Question

In how many ways can the letter of the word DELHI arranged, so that the vowels occupy only the even places?
A. 2
B. 6
C. 12
D. 36

Answer 1

Hint: Here, use the rules of permutation as this is a question of arrangement. Keep in mind the positions of vowels i.e. vowels must be in second and fourth places. So first find the number of ways for consonants and then find the number of ways for vowels, and multiply both the results.

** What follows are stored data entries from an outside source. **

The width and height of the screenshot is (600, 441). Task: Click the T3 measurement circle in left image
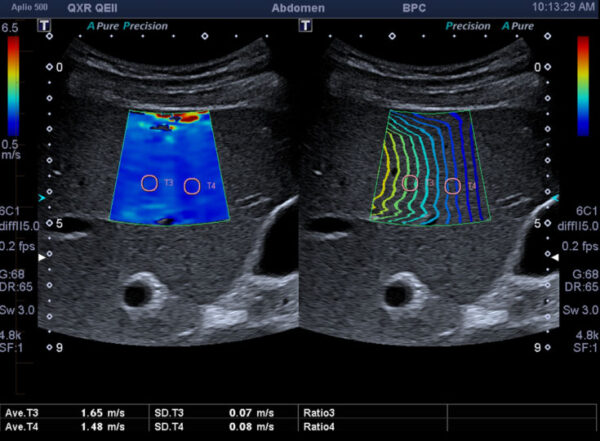click(x=149, y=183)
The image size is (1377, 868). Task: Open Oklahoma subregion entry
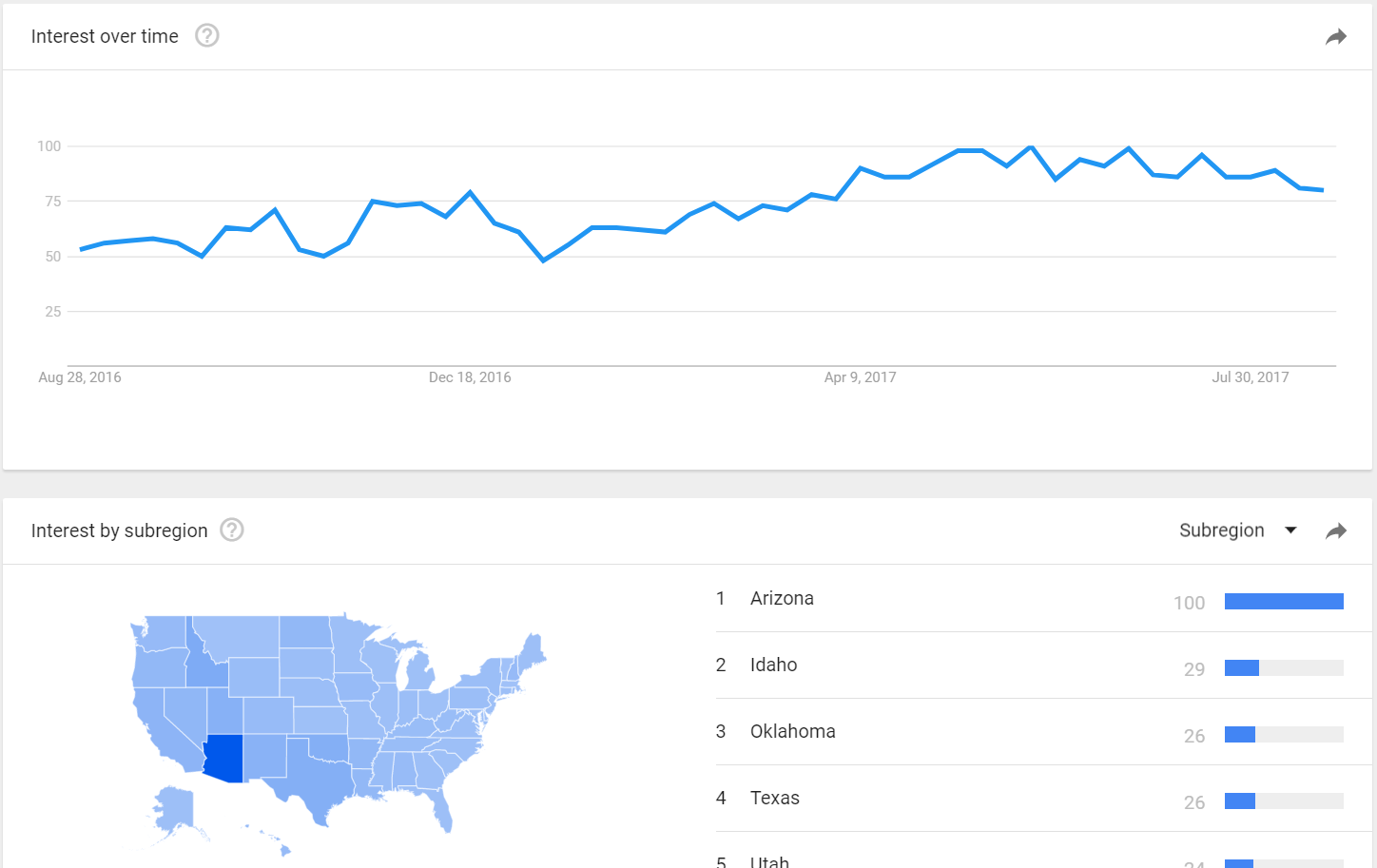click(792, 731)
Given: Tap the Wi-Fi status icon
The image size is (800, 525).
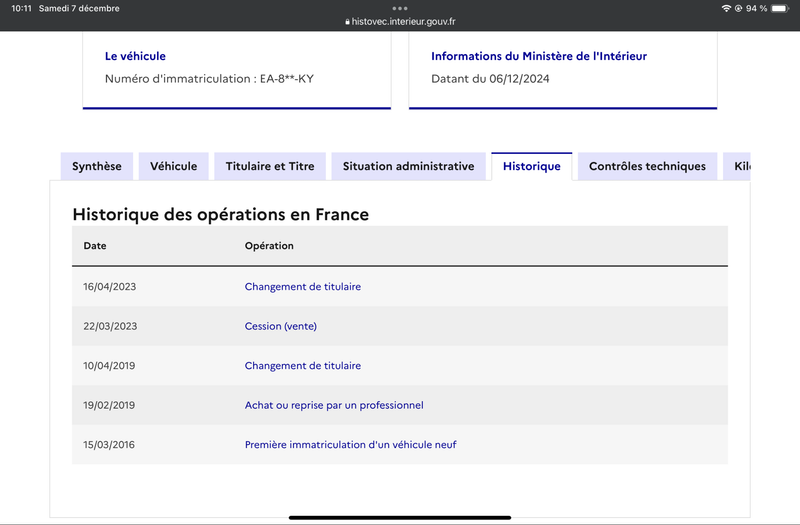Looking at the screenshot, I should pos(726,8).
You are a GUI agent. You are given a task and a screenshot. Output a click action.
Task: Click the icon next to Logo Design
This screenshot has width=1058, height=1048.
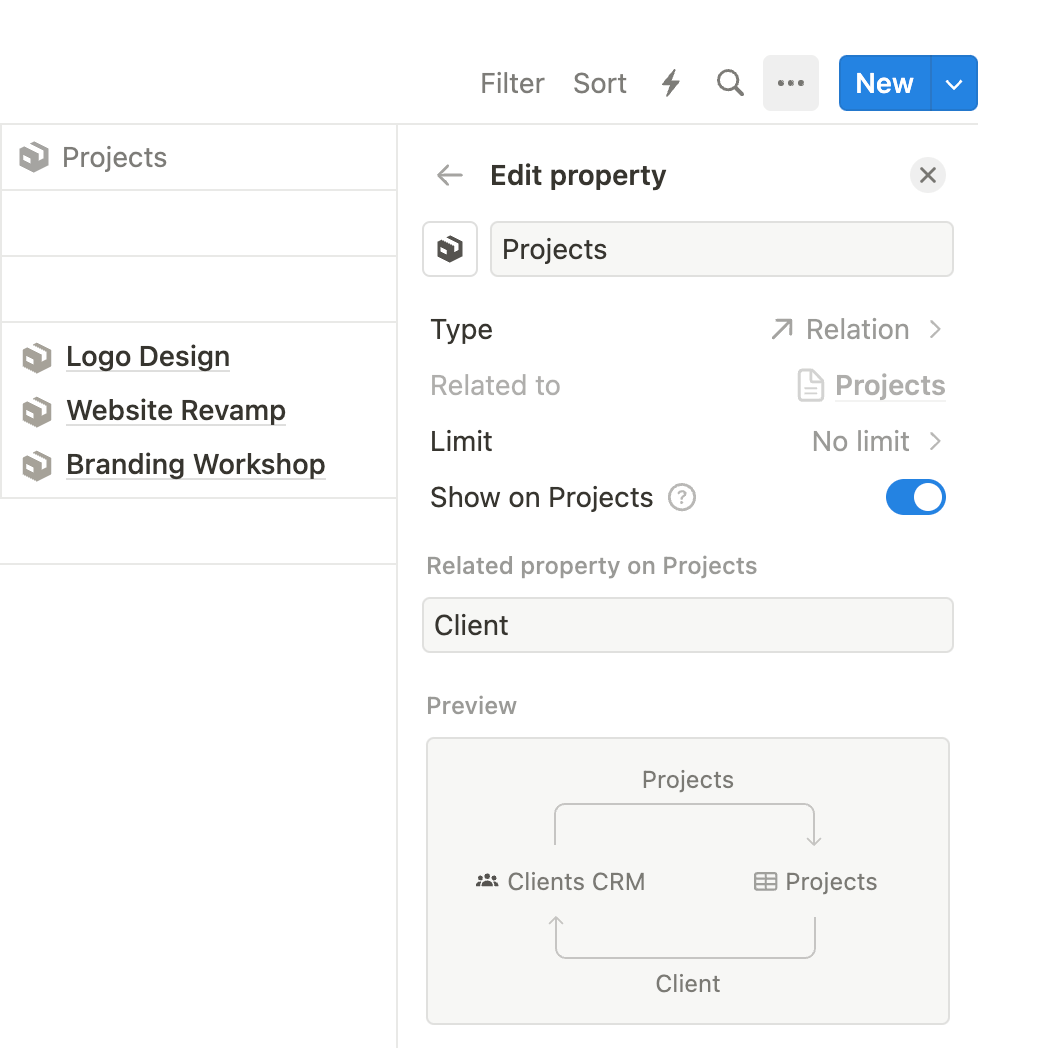click(37, 357)
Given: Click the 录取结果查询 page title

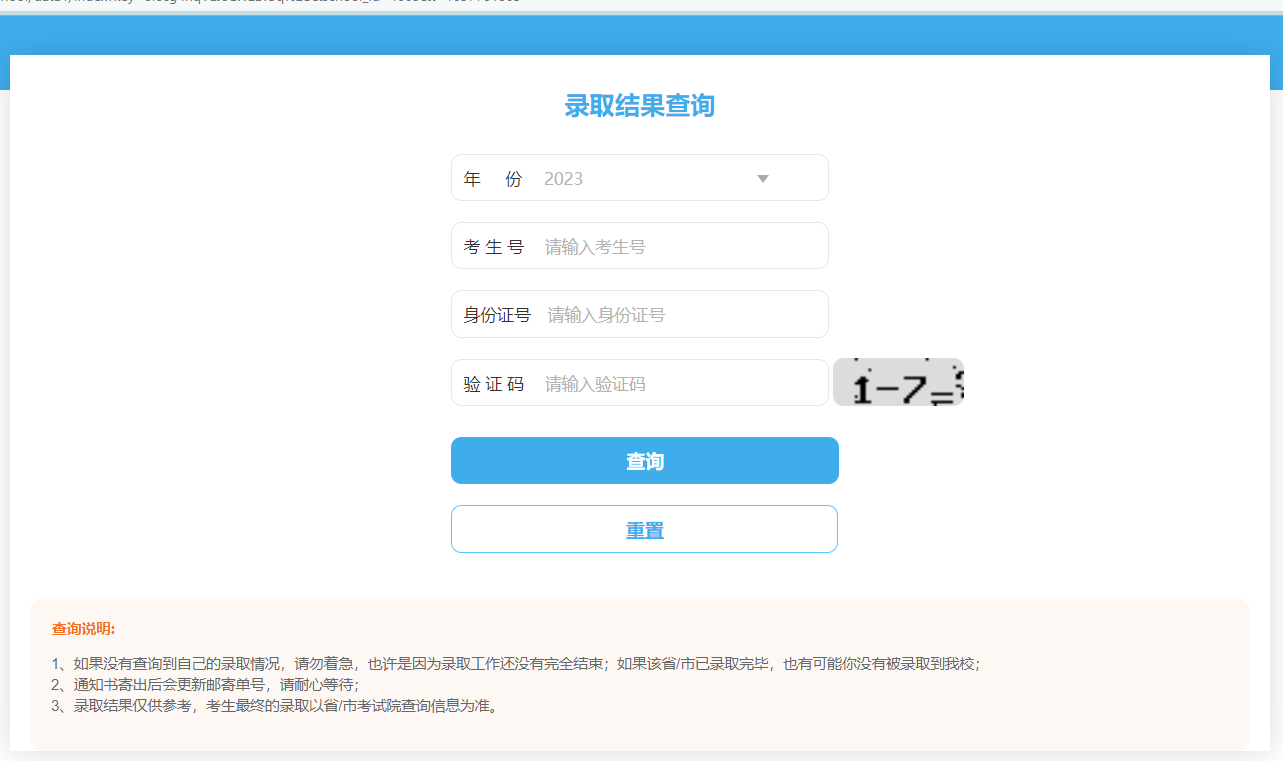Looking at the screenshot, I should click(x=640, y=106).
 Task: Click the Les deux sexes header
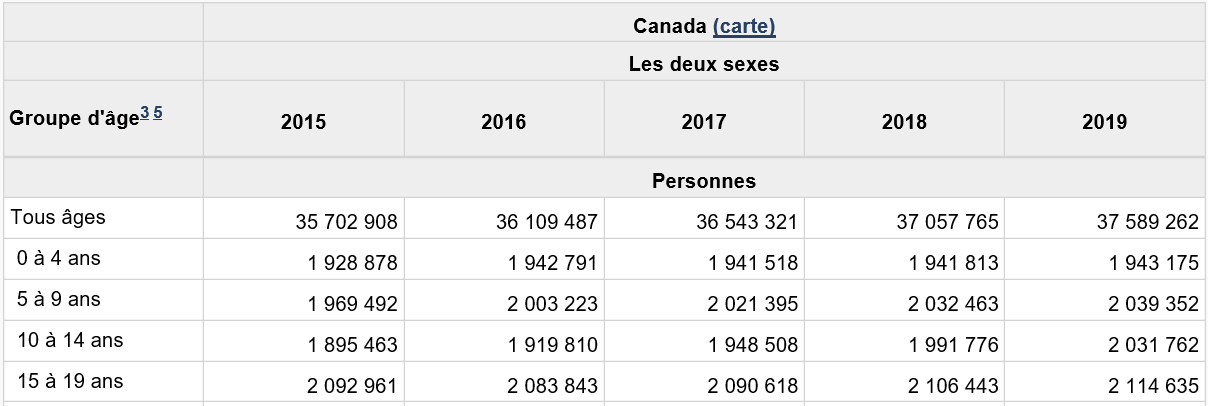point(704,65)
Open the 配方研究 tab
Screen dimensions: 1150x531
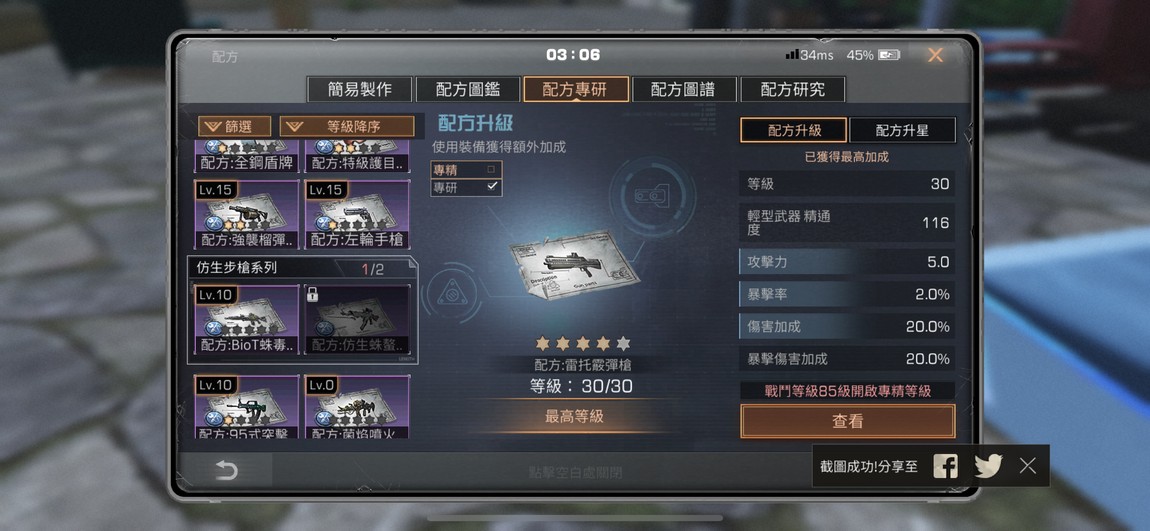click(x=793, y=89)
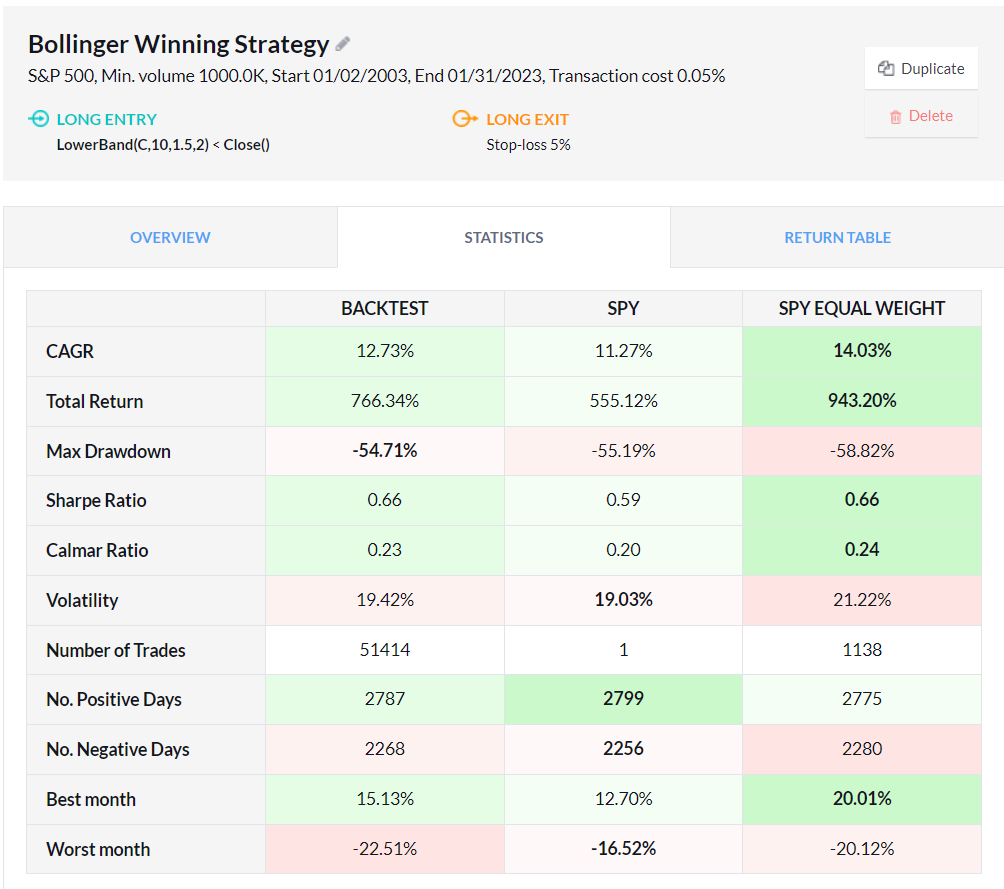Screen dimensions: 1004x889
Task: Switch to the Overview tab
Action: click(x=170, y=237)
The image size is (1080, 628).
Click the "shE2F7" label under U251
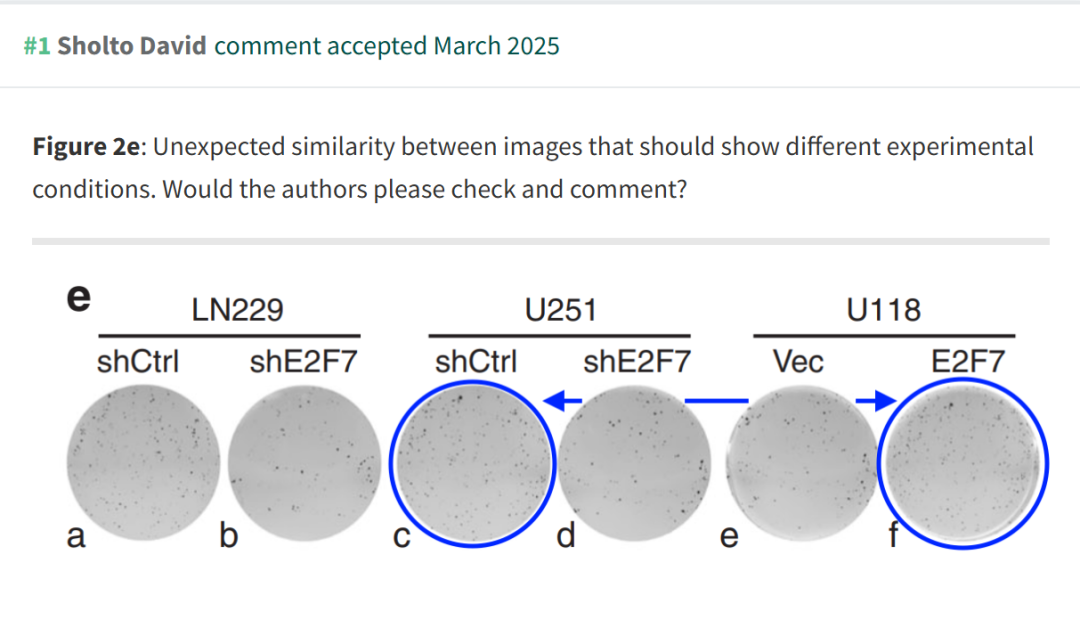pos(637,362)
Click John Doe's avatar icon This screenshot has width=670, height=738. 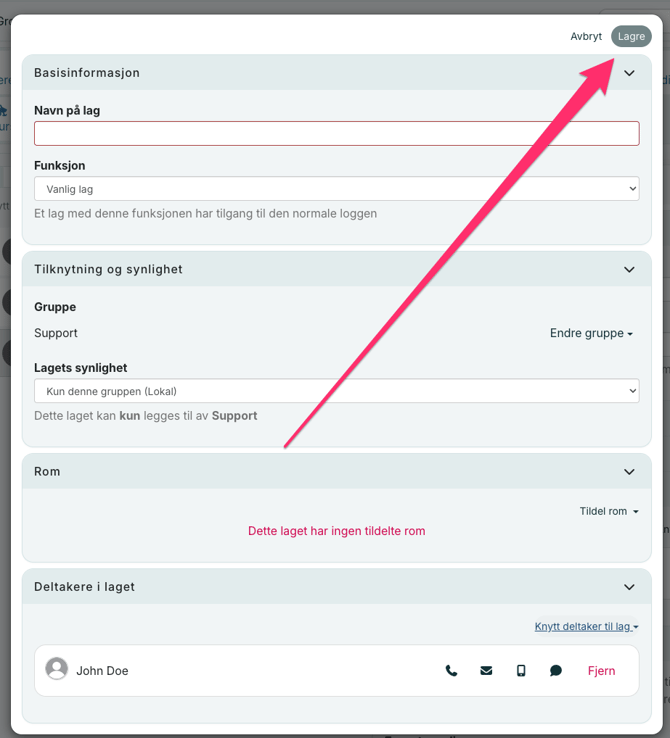point(57,670)
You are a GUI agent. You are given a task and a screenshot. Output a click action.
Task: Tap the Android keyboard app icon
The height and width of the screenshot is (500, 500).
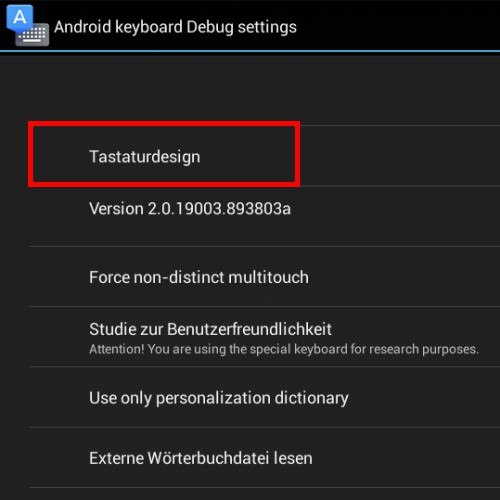(28, 26)
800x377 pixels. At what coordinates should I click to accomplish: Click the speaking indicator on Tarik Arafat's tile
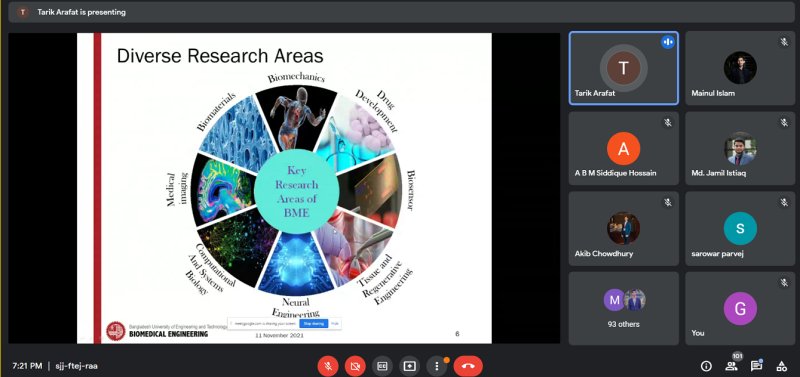667,42
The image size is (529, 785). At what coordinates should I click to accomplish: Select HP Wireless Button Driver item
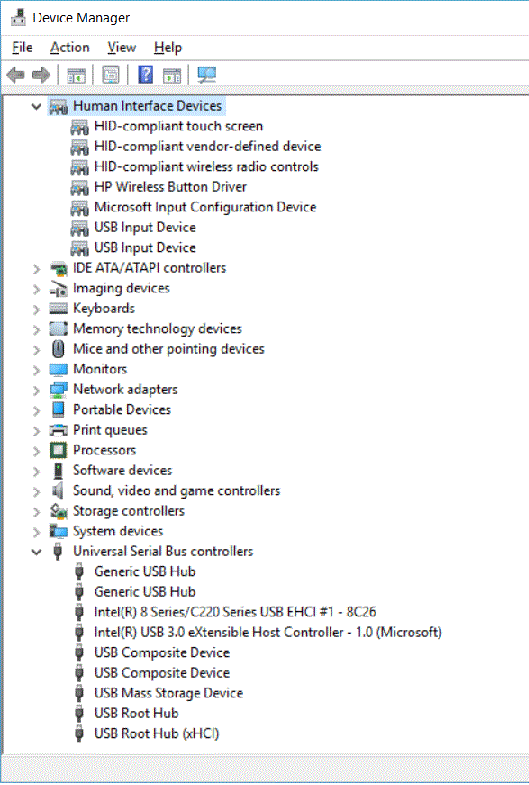tap(170, 187)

Complete step-by-step answer:
We are given the word DELHI, which has 5 letters.
Also there are two vowels E and I.
And it is given that all vowels should occupy only the even places.
Even places in the word consisting of 5 letters means second and fourth places.
Number of ways for two vowels to take second and fourth places (which are even places) can be given as ${}^2{P_2}$.
[Permutation formula: According to permutation formula, if we have total n object and we have to choose p objects then it can be done in ${}^n{P_r}$ ways i.e. $\dfrac{{n!}}{{(n - r)!}}$ ]
And also the number of ways to arrange the remaining 3 letters which are consonants (D, L, H) in three places (i.e. odd places) can be given as ${}^3{P_3}$
Now, ${}^2{P_2} = \dfrac{{2!}}{{(2 - 2)!}} = \dfrac{{2!}}{{0!}} = 2$ [Since, 0! = 1]
And ${}^3{P_3} = \dfrac{{3!}}{{(3 - 3)!}} = \dfrac{{3 \times 2}}{{0!}} = 6$ [Since, 0! = 1]
In permutation ‘and’ means multiplication and ‘or’ means addition. Here both the above arrangement for vowels and for consonants will happen together, therefore, the two results will be multiplied.
So, the total number of ways to arrange the word DELHI arranged, so that the vowels occupy only the even places is 2 × 6 = 12.
Hence, the correct option is (C).

Note: In these types of questions simply apply the rules of permutation, with given conditions. Do not try to write all the possible results as it may become very large in quantity. Hit and trial method will not work for more questions.